Environmental magnetism — the role of magnetic particles in tracing environmental pollution by anthropogenic dust
Abstract
Environmental magnetism, a relatively new field of science, involves the application of standard rockmagnetic
techniques to solve problems arising in palaeoclimatic and provenance studies in various sediments, in studies of
pedogenesis in soils and in the detection of environmental pollution. In this paper the authors are concerned only with the
latter. Anthropogenic pollution sources, such as coal burning plants, steelworks, cement factories and vehicular traffic,
all produce magnetic particles which after travelling some distance in air may be deposited on vegetation and buildings
or fall directly onto the topsoil. With modern equipment it is possible to get useful magnetic signals from the
environmental material even if the magnetic component is just a minute fraction of the sample. Magnetism can thus be
used as a tracer of environmental conditions. For example soil pollution by heavy metals can be detected by susceptibility
measurements given the correlation established of high magnetic susceptibility with elevated concentrations of Cu, Pb
etc. (STRZYSZCZ 1993, STRZYSZCZ et al. 1996, HAY et al. 1997, HANESCH & SCHOLGER 2002, MÁRTON & MÁRTON 2006).
After reviewing the basics of magnetic susceptibility, we proceed to present results of the application of this technique as
outlined below.
The susceptibility of samples from tree trunks were measured (Figure 1) to detect pollution against distance from a
road with heavy traffic along a perpendicular bystreet and found that the pollution could be traced to a distance of about
90 m from the main traffic (Table I). Angular and spherular particles using SEM of Fe-oxide and sulphide as well as of
the metallic Fe composition, these were the sources of the susceptibility signal, were also identified(Figure 2).
The North-Hungarian Inspectorate for Environmental Protection runs monitoring stations in the township of Miskolc
and its environs (Figure 3) and these collect monthly samples of settled dust. Both water soluble and water insoluble
components of the samples are weighed. Their samples of water insoluble dust collected between February, 2005 and
April, 2006 were studied by susceptibility measurement. When all the data were put together, it turnd out that the massspecific susceptibility tends to decrease with increasing sample mass. This suggests that the magnetic pollution can be
high even if the quantity of dust remains low (Figure 4). The highest magnetic signals were obtained for the station of
DAM Rt. (an electrosteel works). This was the main source of industrial pollution, the effect of which (along with
neighbouring ironworks) can at times be detected even as far away as Szent Ferenc Kórház (an hospital and TBsanatorium). However, it is reassuring that housing (e.g. Martintelep) and recreation areas (e. g. Tapolca) are relatively
clean of magnetic pollution (c. f. Figures 3 and 5).
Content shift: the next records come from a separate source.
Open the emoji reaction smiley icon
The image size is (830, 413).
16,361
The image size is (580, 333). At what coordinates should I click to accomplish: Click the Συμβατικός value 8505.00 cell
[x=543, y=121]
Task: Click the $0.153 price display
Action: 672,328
Finally, we studied settled dust samples from Cluj County (Romania) which had collected under the same conditions
as the ones in Miskolc. By courtesy of FARKAS & WEISZBURG (2006) we received samples from nine stations for various
months between March and June, 2003. They had already separated these into seven grainsize fractions from >400 µm to
<1 µm; the second smallest of these fractions (32 µm – 1 µm) contributes most to the mass of the samples (Figure 7). Even
after sampling for mineralogy, all samples were of sufficient mass to measure the magnetic susceptibility, but meaningful
values of mass specific susceptibility were calculated only for samples/month/fractions as shown in Table II. It is
remarkable, that irrespective of the source of pollution (shown in op. cit. above) it is the (32 µm – 1 µm) grainsize fraction
which exhibits significant mass specific susceptibility in almost all samples and also this is the grainsize range in which
the occurrence of the Fe-oxide spherules may be expected.
Pilot samples were subjected to Curie temperature runs both from Miskolc and Cluj County to identify the source of
magnetic signals and this turned out to be magnetite (Figure 8). The concentration of magnetite goes up to 13% of the
mass in the Miskolc samples and but only to 3% in the Cluj county samples.